> **About this task**
Look through the listing for the word "vtuber". Copy each line that has it.

===== Task data

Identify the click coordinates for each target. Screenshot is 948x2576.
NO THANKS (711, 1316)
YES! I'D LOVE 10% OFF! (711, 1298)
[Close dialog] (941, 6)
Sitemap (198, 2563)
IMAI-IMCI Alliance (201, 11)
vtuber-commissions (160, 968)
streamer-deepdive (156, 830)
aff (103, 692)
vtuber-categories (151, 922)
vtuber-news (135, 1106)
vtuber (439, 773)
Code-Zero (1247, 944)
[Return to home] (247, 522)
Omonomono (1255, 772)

==========

> **Solution for this task**
vtuber-commissions (160, 968)
vtuber-categories (151, 922)
vtuber-news (135, 1106)
vtuber (439, 773)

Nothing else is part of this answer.